By Chris Yow and Lee Weyhrich
For The Tribune
PINSON — Jefferson County Schools Superintendent Dr. Craig Pouncey spoke with the Pinson City Council regarding the recent inclusion of Pinson Valley High School on the ‘failing’ schools list.
According to Pouncey, the issue is less reflective of the school and more reflective of what he calls the “injustice” of the Alabama Accountability Act. The act, which he classified as a “thinly veiled attempt at a voucher program” was enacted to allow scholarships for use at private and charter schools for students in failing schools. Unfortunately, the definition of “failing” the method of deciding which schools failed, and the misrepresentation of the test involved have unfairly labeled PVHS, Pouncey said.
Pouncey said the reasoning for the ‘scholarship program’ was to give students in these schools a chance to transfer to private schools with state funding, but Jefferson County students aren’t allowed to do so.

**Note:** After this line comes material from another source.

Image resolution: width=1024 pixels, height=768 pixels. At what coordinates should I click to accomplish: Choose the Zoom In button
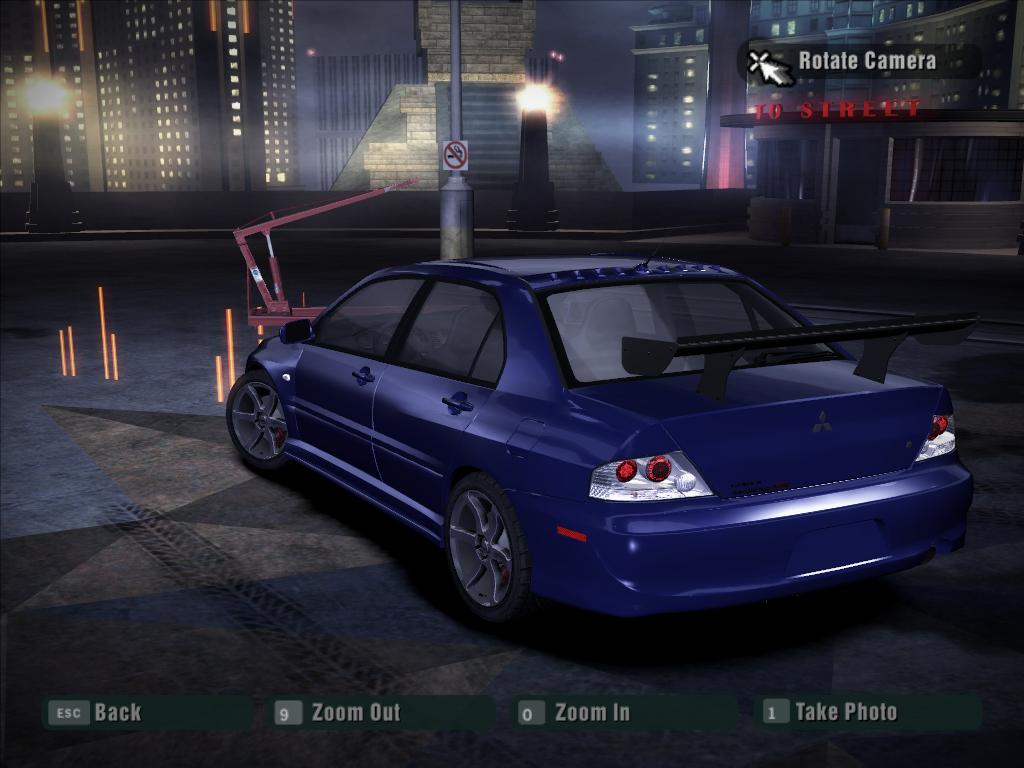[591, 713]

According to Pouncey, desegregation laws prevent them from doing so. The county is under a federal mandate that prevents the transfer of students from school systems with a high minority population. Pinson Valley’s student body is 51.6 percent African-American. The federal order, however, cannot force any student to continue their education in a public school.
Pouncey and Turner each stated the schools would now change their method of education, adding programs to focus more on passing these type of tests.

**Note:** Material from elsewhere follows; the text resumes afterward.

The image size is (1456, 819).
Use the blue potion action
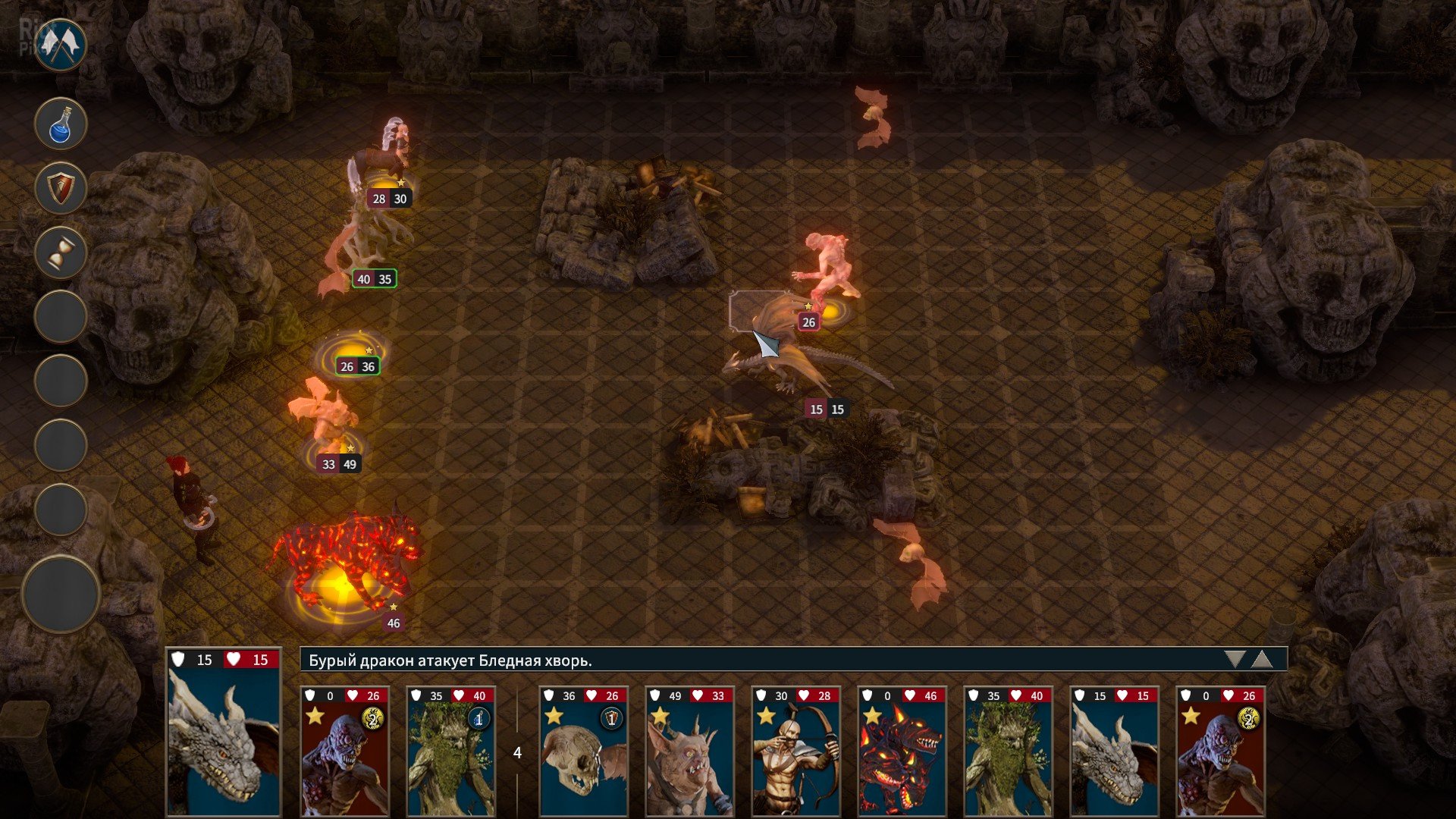[x=61, y=124]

According to Pouncey, the issue began with the administration of the ACT Aspire to high school students. The school administrators and school board officials were led to believe the test would act as a baseline from which the school would be judged by in subsequent years, Turner said. The test itself was presented to the school and the board as something that would not count against them, he added.
Students at each school had to take the test on computers – something none of them had ever done before. The same test was given to every student, including special needs students who make up 16 percent of total students tested at Pinson Valley High School.

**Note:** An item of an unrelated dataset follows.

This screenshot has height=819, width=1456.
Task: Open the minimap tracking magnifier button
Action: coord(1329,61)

For a school tp be labeled as a ‘failing’ school, it had to score lower than 6 percent. According to the wording of the legislation, even if nearly every school in the state were somehow able to make a perfect score and the rest scored one point below perfect, those schools would be considered failing.
15 Comments
Brandy Hill
Can’t open the article .
Janice Archer Thomas
fix what is failing at PVHS and they will not need to transfer.
Dan Hodo
Teachers need to get back to teaching and get away from being friends and buddies. Drop the common core bullcrap and get back to real schooling. Now, before you start attacking me, I am not saying this goes for all teachers.
William Kennedy
Schools aren’t the problem. They’re a symptom of the the problem. The good people of Pinson need to take a long, hard look at their own house.
Kaysi Ivey
So so so glad we moved
Cole Stephens
Things have changed over the last 10 years
Ron Hyche
In ten years there have been five principals at this school along with many other changes.
Karen Dykes Jones
Everyone in this community, especially EVERY PARENT of a PVHS student, SHOULD HAVE BEEN AT THAT CITY COUNCIL MEETING. Yes, all caps! I’m membership chair of PTA for the 3rd year in a row, and the excuses I get for not joining are asinine. It’s $7 per person, shows the state we as a community care about our school, and
keeps you informed.
Ron Hyche
Are you talking the council meeting on Thursday January 19,2017. I was there sitting on the front row.
Traci Thompson
If everyone on this feed had been at the meeting they would understand more as to why PVHS was “labeled” as a failing school. Some of you are making derogatory remarks about a school that do not have a student there or you have a student but as a parent you are not involved.
Ron Hyche
I am very involved at PVHS. Dr. Pouncey shook my hand before the meeting started. I am a parent , a grand parent of a child that goes to PVHS. For the record I am the father of the special needs child that was the sole catalyst of why so many of the improvements that were made at PVHS for all people. One was the football stadium. I can name off the many others if you would like. All from the sole efforts of a special needs student that attended PVHS at that time.
Karen Dykes Jones
You have to admit that the meeting was not well attended by parents. All of these complainers on FB and they didn’t take the time to hear the explanation NOR the plan for improvement. Sad. I have a senior, so I’ll not have an enrolled child, but still have a dog in the fight— it greatly affects ALL PROPERTY VALUES in Pinson.
Karen Dykes Jones
Yes you have.
Karen Dykes Jones
Yes, and these people have property here. Try to sell in a “failing” school area.